The project, “Mapping American Social Movements through the 20th Century,” has the three-part goal of developing geographic data about social movements, producing visualizations such as interactive maps and charts, and providing analysis and interpretation of the data they present.
The maps are part of a growing group of websites overseen by James Gregory, professor of history at the University of Washington. Those resources are grouped as the Pacific Northwest Labor and Civil Rights Projects.
“Until now, historians and social scientists have mostly studied social movements in isolation and often with little attention to geography,” he says. “This project allows us to explore the relationships between social movements by bringing them together in time and space. It enables new understandings of how social movements interact, change and reproduce over time.”
The fragmented left
Gregory is studying the historical role of radicalism in American politics—an issue, he says, that has long puzzled historians.
Much of what might be called radicalism grew through social movements rather than political parties, Gregory says. These movements have often been fragmented in nature, with civil rights, women’s rights, environmentalism, anti-war protest, and cultural issues all vying for public attention.
“This fragmentation makes the American left hard to define,” he says. Historical studies thus far have proved better at chronicling specific episodes of radicalism than explaining the movement as a whole. Historians, Gregory says, must “wrestle fully” with the fragmented nature of the American left to properly study the left as a movement.
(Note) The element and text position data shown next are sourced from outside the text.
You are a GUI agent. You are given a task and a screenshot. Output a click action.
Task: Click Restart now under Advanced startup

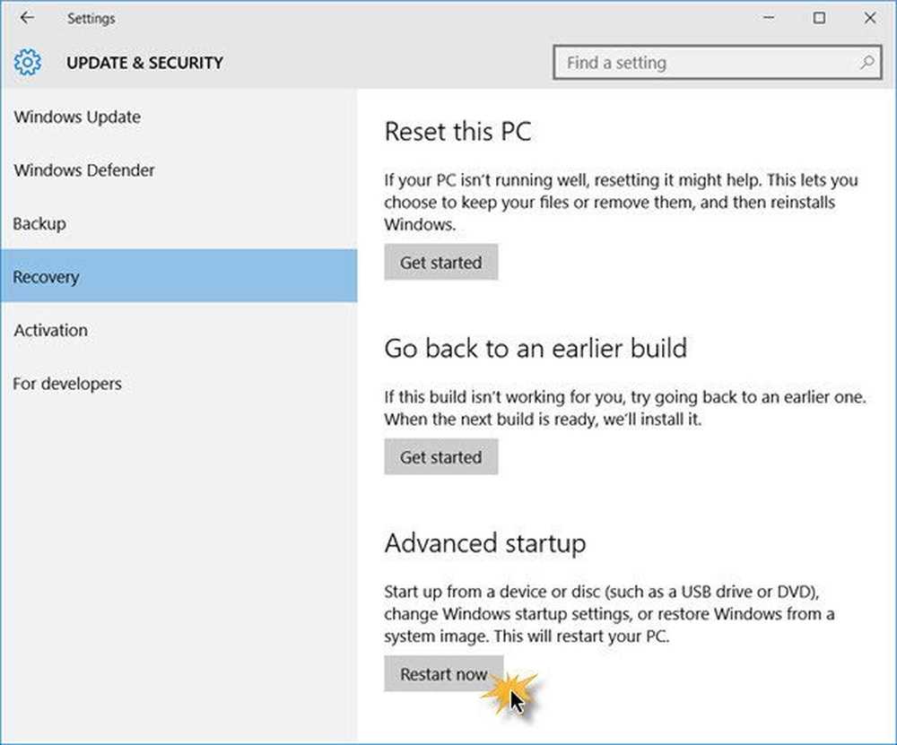(443, 674)
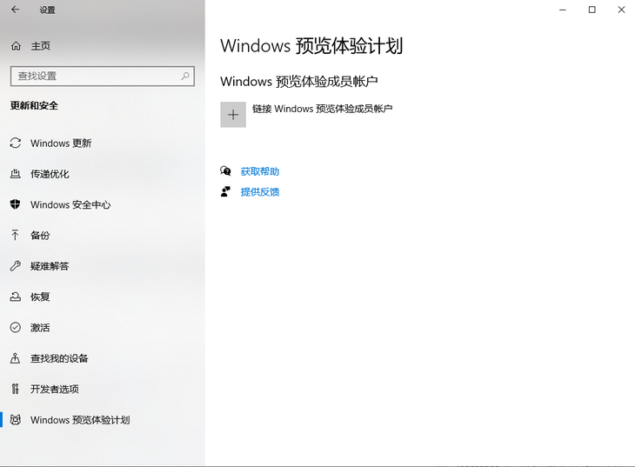Click the search magnifier icon

[185, 76]
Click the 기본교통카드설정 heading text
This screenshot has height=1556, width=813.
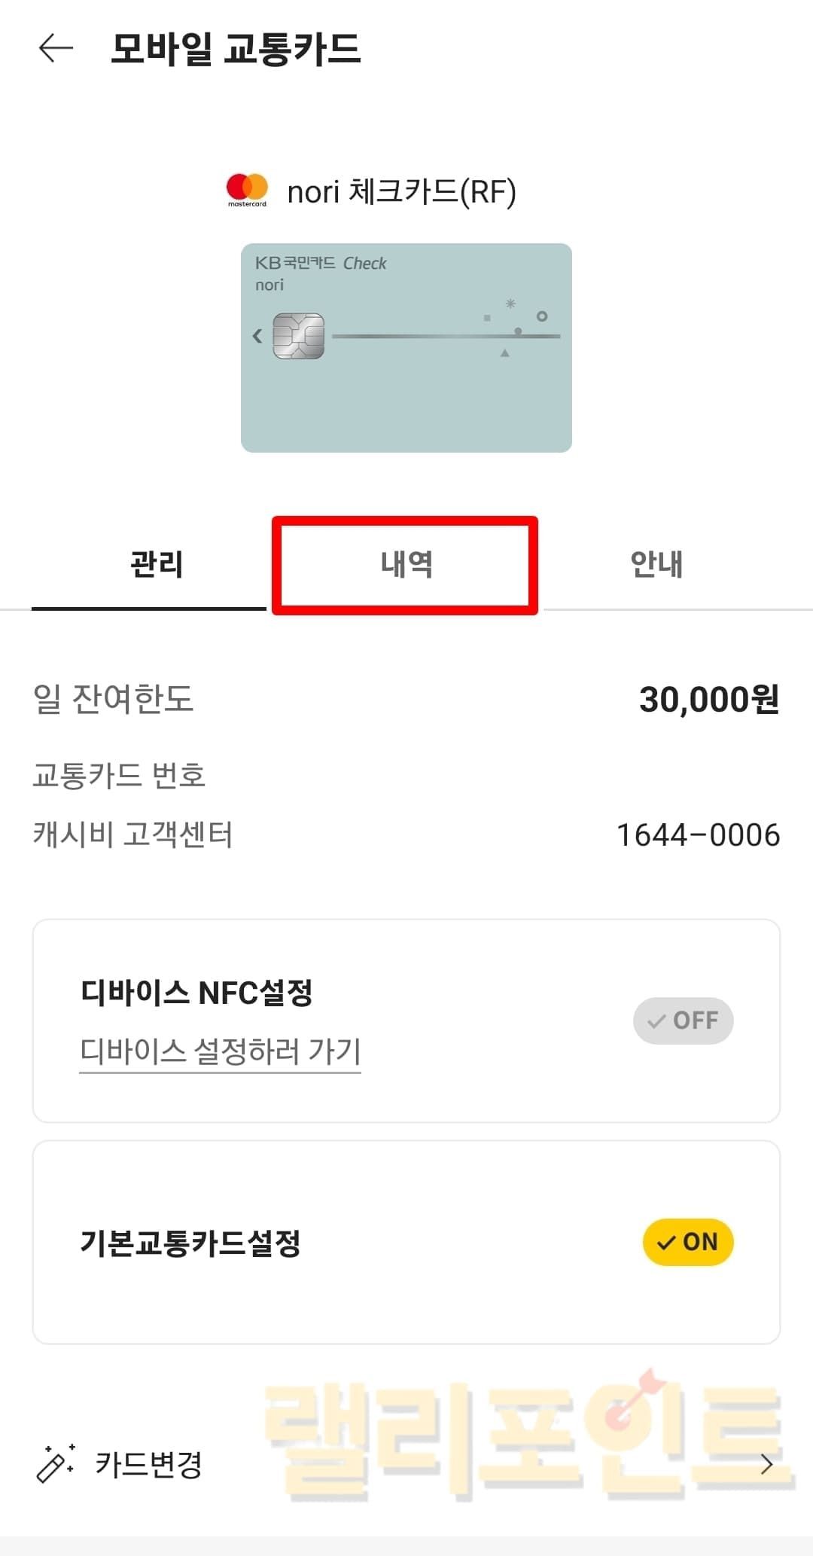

“How has it met the challenge of endurance?” Gregory asks. “Movements seem to come and go. Radicalism seems to flourish for a time, and then dies back. Yet new lefts manage to appear later. How does that happen?”
Key movements on the map
The dramatic rise of the NAACP is one of many progressive trends depicted on the Mapping Social Movements website. Here are a few others.
Maps of the American Socialist Party “reveal a geography of radicalism that has since disappeared,” Gregory says, with one map showing all of 353 towns and cities that elected Socialist mayors and other public officials in the years before World War I. A generation later those areas—such as Marshall County, Oklahoma, and Butler County, Ohio—had largely become conservative. “Nowadays, residents wouldn’t know what to think about their radical history,” Gregory says.
American voters seemed less concerned about the Communist Party before the Cold War that followed World War II. “By mapping the vote totals in each state and county for Communist candidates in elections from 1922 to 1944, we learn something about the numbers of party loyalists and where they lived,” Gregory says. This shows expected support in New York and Chicago, but, surprisingly, also strong Communist Party support in California in the late 1930s and early 1940s.
The project’s mapping of the Industrial Workers of the World, or IWW—also called “Wobblies”—is its most detailed yet. “The scope of the activity is one surprise,” Gregory says, with IWW unions found in more than 350 towns and cities across 38 states and territories as well as five Canadian provinces from 1905 to 1920, “but seeing the density of activity in Louisiana, Texas, Indiana, and Ohio is eye-opening.”
Making data public
Additions coming soon to the site, Gregory says, are maps about the Congress of Racial Equality, or CORE, another important civil rights organization, and union activity by the United Farm Workers. Preliminary versions of the site have used the Tableau and Google Fusion platforms. Gregory says he’ll need additional technologies to create the more complex maps he wants, overlaying data in various arrangements.
Gregory intends this project to be collaborative. “As we move forward, I will be reaching out to social scientists who have developed very large datasets funded by the National Science Foundation and other federal agencies. Their data is supposed to be made public, and we offer a way to do that.”
In time, the digital project will become the basis for a set of articles and a digitally published book “that will explore the political geography of radical movements and reassess the ways they have interacted, regenerated themselves, and influenced political and cultural life during the 20th century.”
Grants from the Walter Chapin Simpson Center for the Humanities, the Lenore Hanauer Fund, the department of history, and the Harry Bridges Center for Labor Studies, all at the university, supported the project.